**What is required:** Copy the lines from "2350x1568 pixels." through "Action: [1027, 164]", putting "Rewards" in place of "Coupons" and changing nothing else. Leave the pictures out.
#### Given data
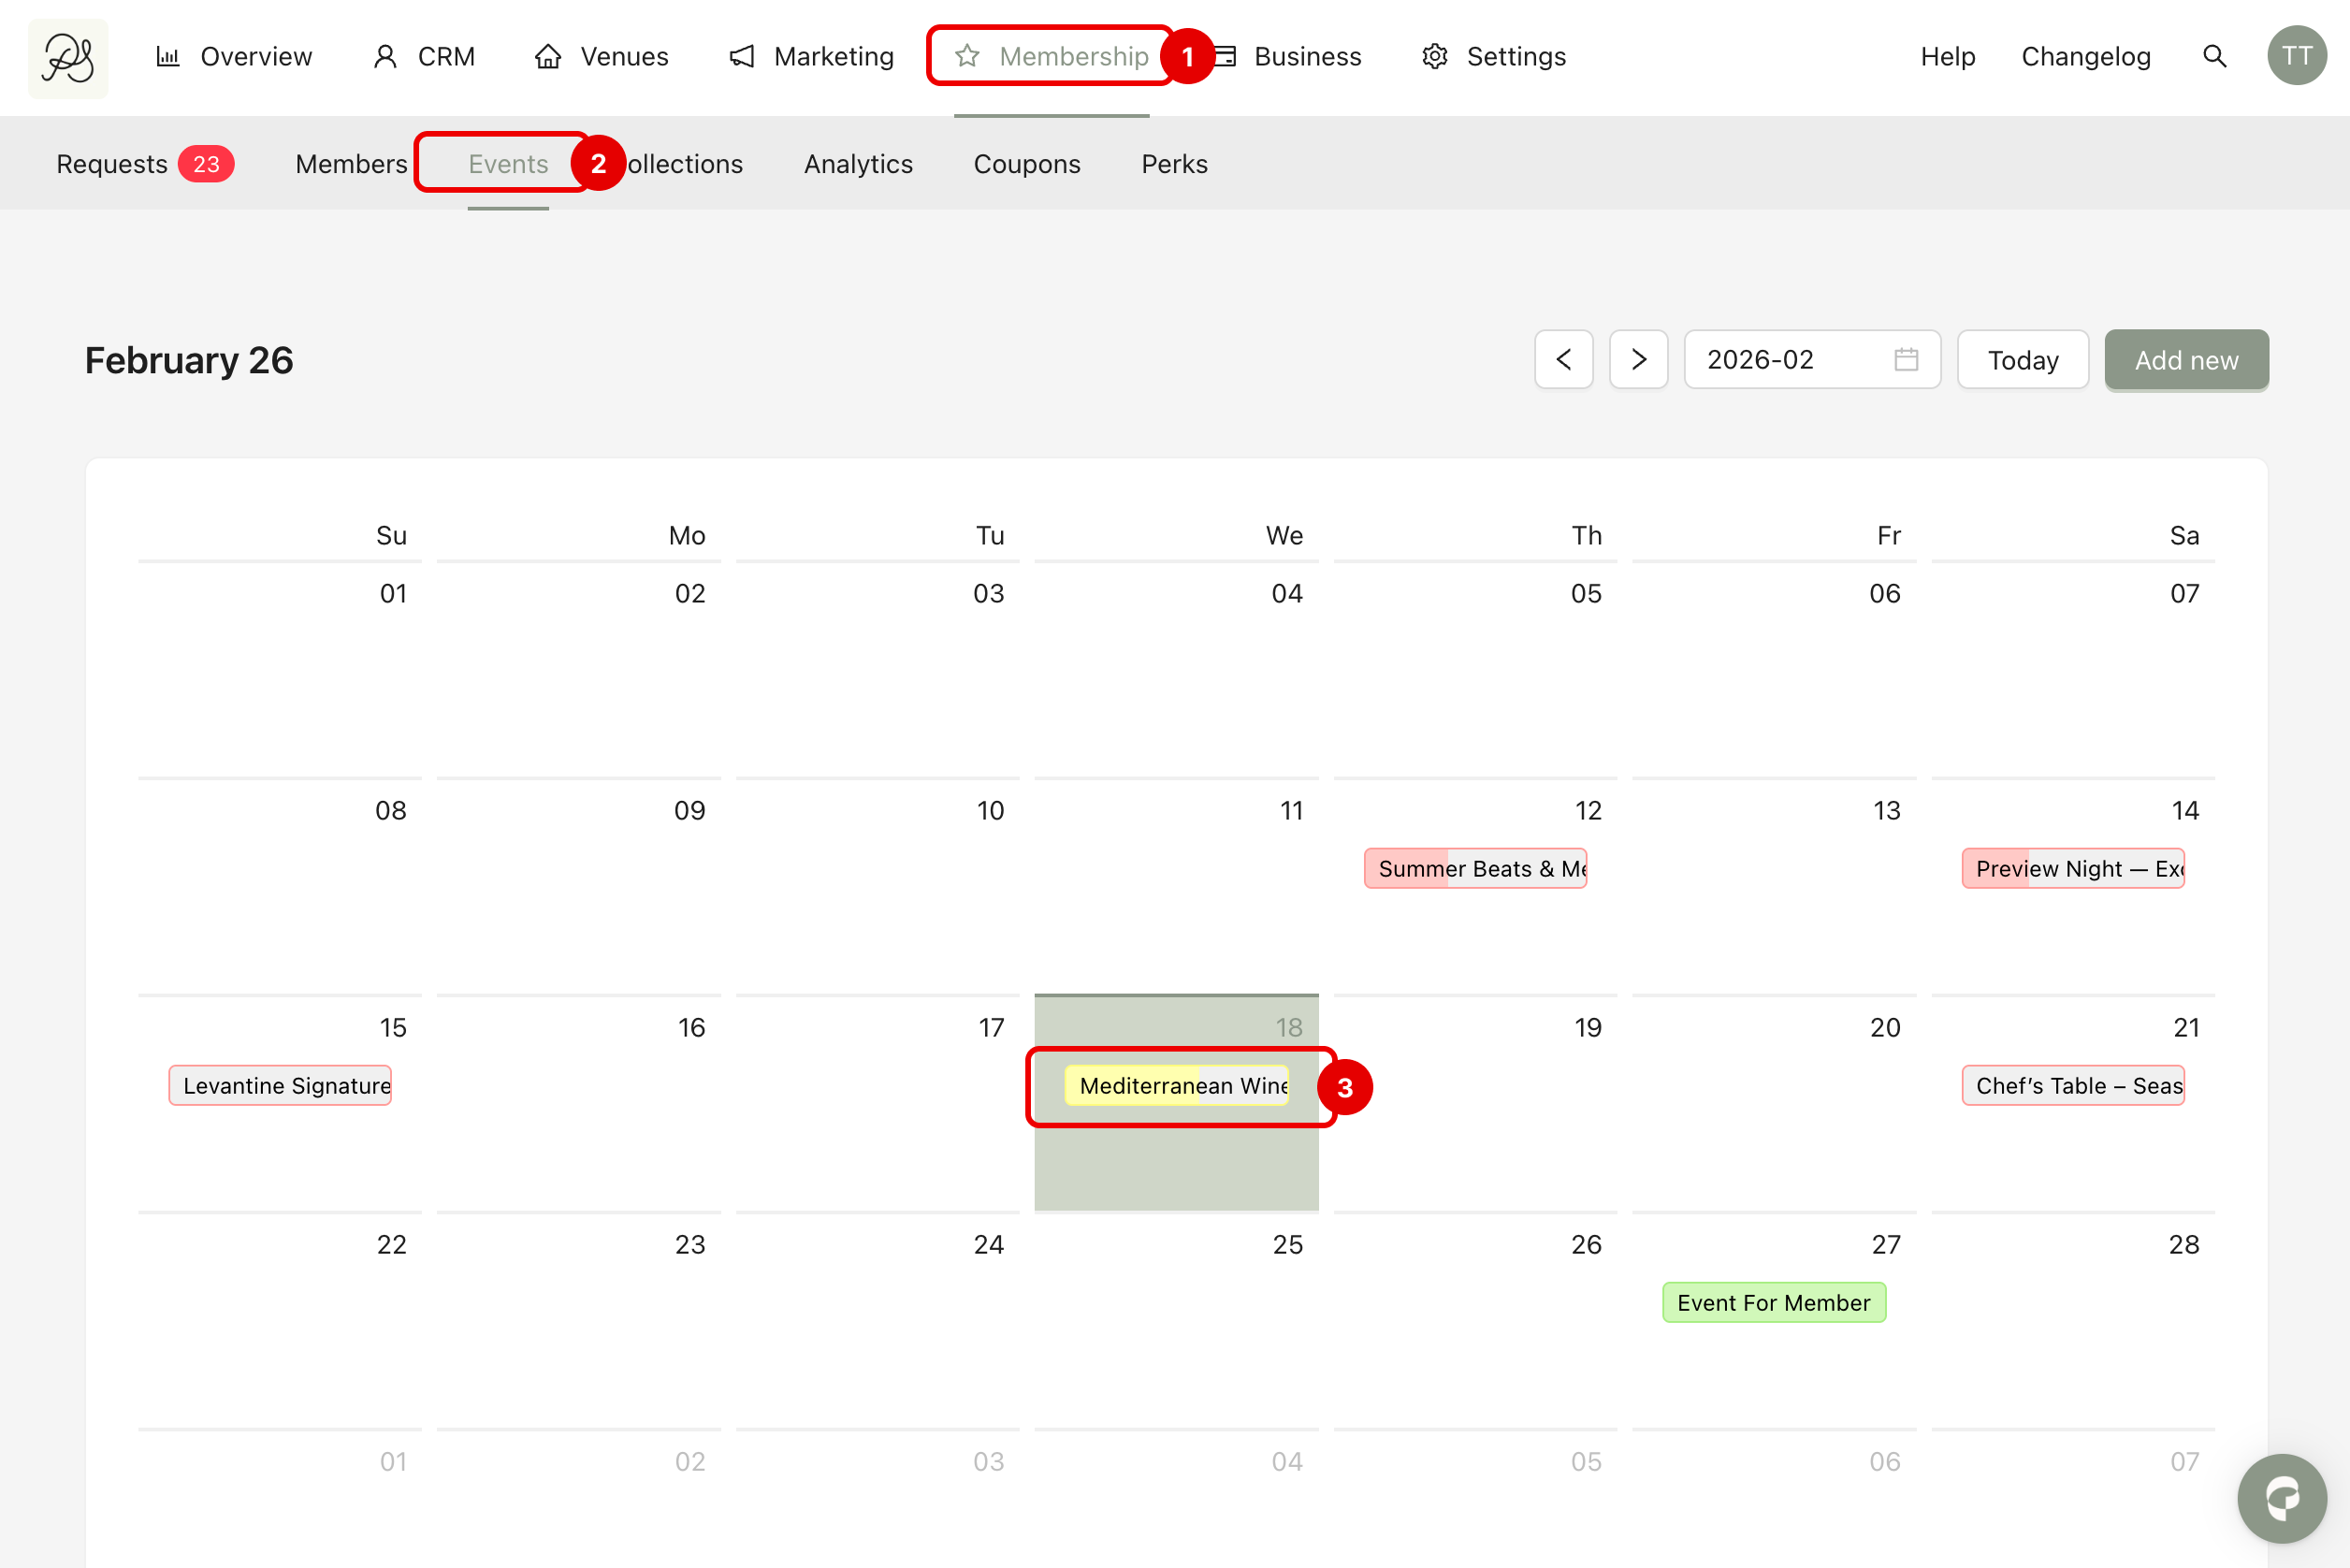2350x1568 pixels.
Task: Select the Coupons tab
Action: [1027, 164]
########
#### Given data
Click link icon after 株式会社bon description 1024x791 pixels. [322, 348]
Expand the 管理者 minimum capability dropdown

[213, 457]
########
**Solution below:**
2350x1568 pixels.
Task: Select the Rewards tab
Action: [1027, 164]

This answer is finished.